By Celine Klosterman
WELTON — More than a century ago, attending Mass year-round as a Welton resident was nearly impossible.
With eight miles of dirt road to the nearest Catholic church, in Petersville, mud and snow regularly kept Irish immigrants and other pioneers home on Sunday mornings.
So, five men gathered to discuss forming a new church in Welton. On May 30, 1910, builders laid that church’s cornerstone — which bears Latin words that mean “Three persons and one God — in honor of St. Anne.”
Today, St. Anne Parish continues to honor its namesake as 57 Catholic families prepare to celebrate their parish’s centennial June 27.
“This parish is my family’s heritage,” said Carol Ann Roeder, granddaughter of St. Anne’s co-founder Tom Burke. “We’ve had three generations of my family married here, and all my kids were baptized here. It has surrounded our lives.”
A parishioner for 67 years, she served as director of religious education for three decades. “What I enjoy more than anything is seeing students go on with their lives, have families, and come back and share their talents with the parish. You see a lot of that in small parishes because everyone’s needed. If someone doesn’t show up, it’s very obvious.”
“It’s like a family,” said Harriet Hand, a member of St. Anne’s for 55 years. “You can come into the church and look around and know who’s there and not there.”

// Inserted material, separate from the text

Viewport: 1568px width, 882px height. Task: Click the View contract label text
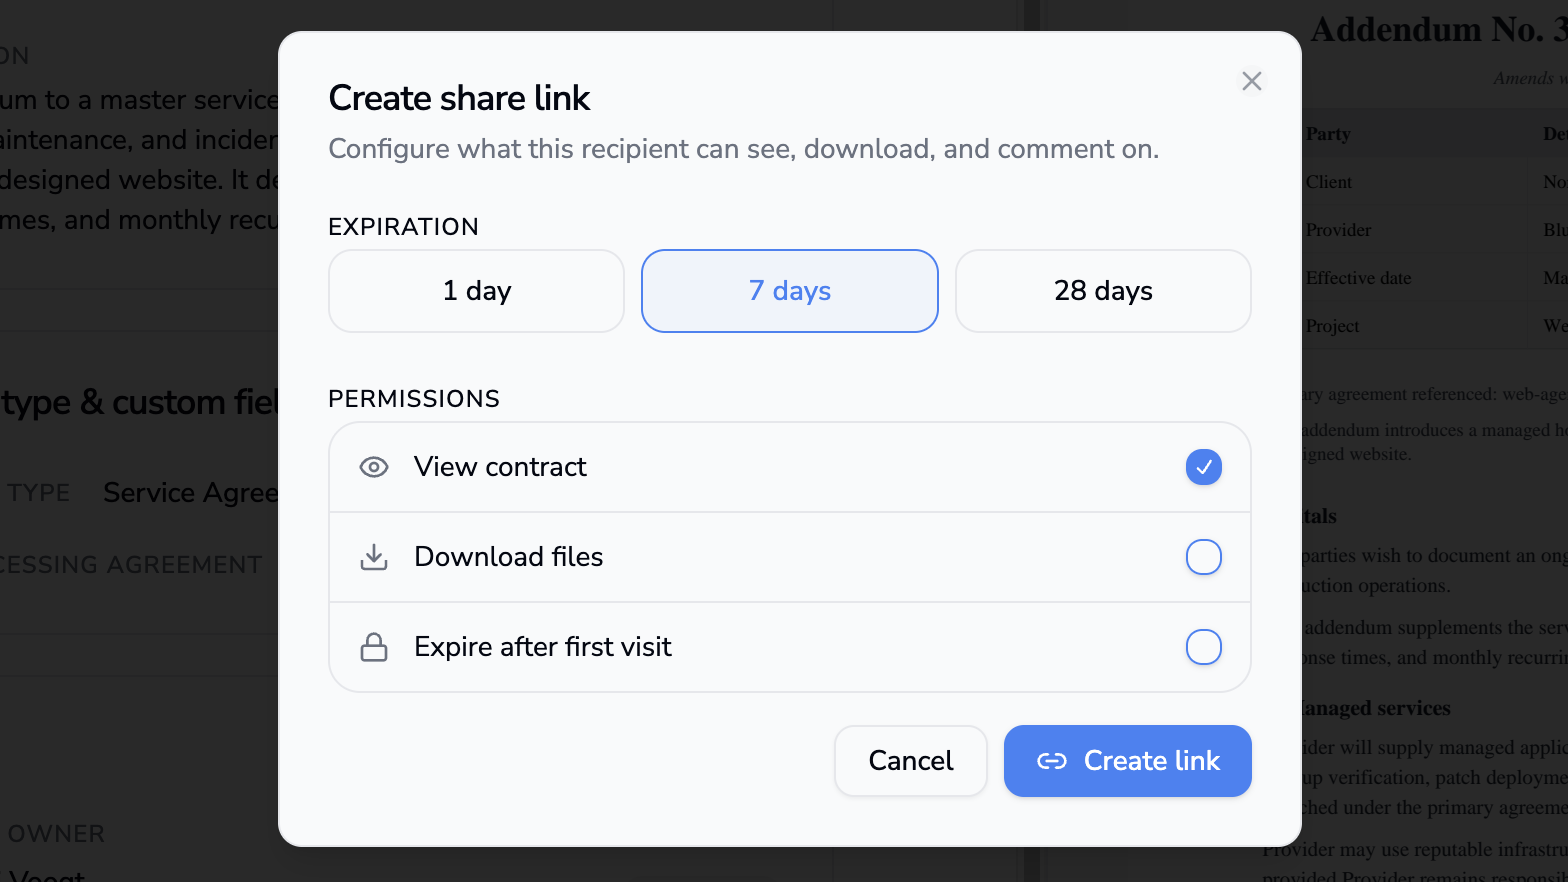[500, 467]
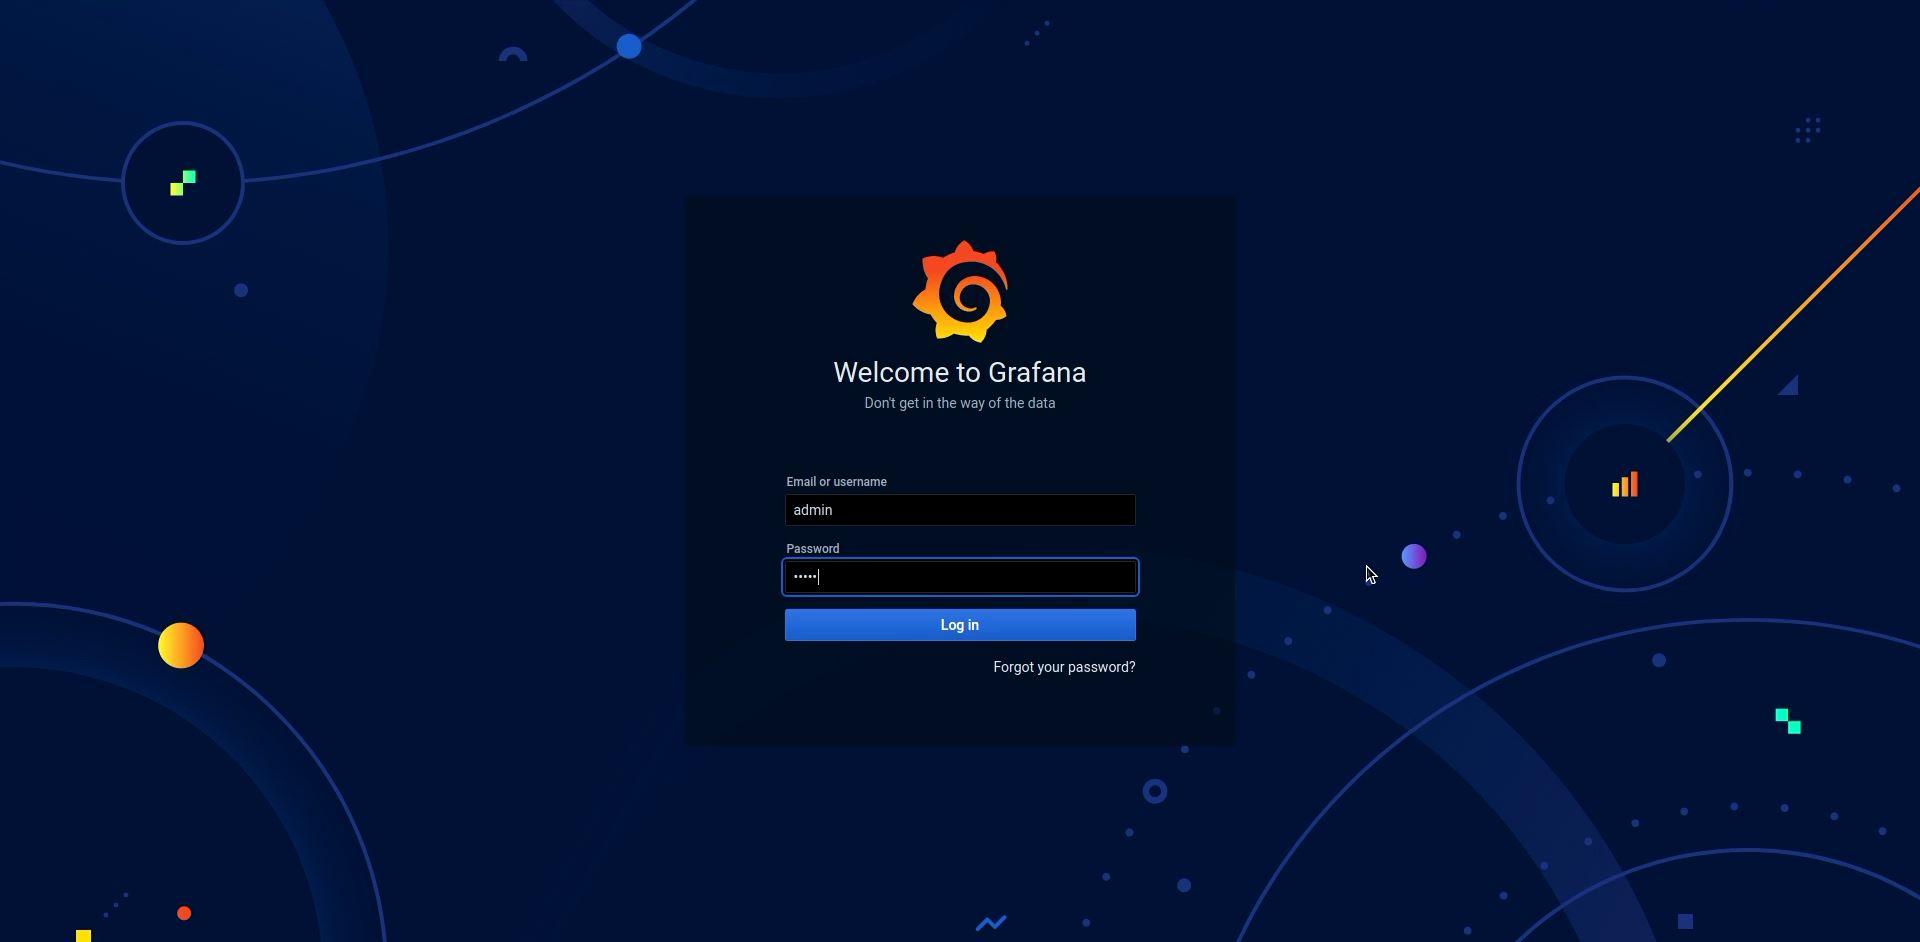Click the green pixel squares icon in left circle
This screenshot has height=942, width=1920.
(x=183, y=183)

In the past couple decades that parish family has gained some extended relatives. In 1992, St. Anne’s clustered with St. Patrick Parish in Delmar and Immaculate Conception Parish in Petersville. In 2006, the Welton parish became part of a different cluster with Ss. Philip & James Parish in Grand Mound and St. Patrick’s. Father David Brownfield and Deacon Michael Sheil serve all three parishes.
After St. Anne’s clustered with other churches, its religious education program was combined with other parishes, too. Fewer students from the Welton parish have enrolled in recent years as the number of young parishioners has dropped, Roeder and Hand observed.
One young Catholic, Michele Gelaude, a recent graduate of Loras College in Dubuque, shares appreciation for the education she received at the parish. “A small intimate parish like St. Anne’s provided me a great opportunity to learn more about the Catholic faith,” she said. She plans to do a year of service through the St. Joseph Worker program in the Twin Cities, and she attributed that decision and her graduation from a Catholic college to growing up in St. Anne’s. The “passion and dedication” of former pastor Father Ed Botkin made a difference, she said.
“I dearly love to return and catch up with the people of St. Anne’s.”
Roeder said she’s proud of parishioners like Gelaude who “took forth” what they gained at St. Anne’s. The parish’s strength, Roeder said, is “the spirit of the people.”
To celebrate the parish’s 100th anniversary, Bishop Martin Amos will preside at Mass at St. Anne Church at 10 a.m. June 27. Dinner will follow at Buzzy’s in Welton from 11 a.m. to 4 p.m. Cost is $8 for adults and $4 for children. A DVD with photos from the church’s history will be played, and the day will include a basket raffle.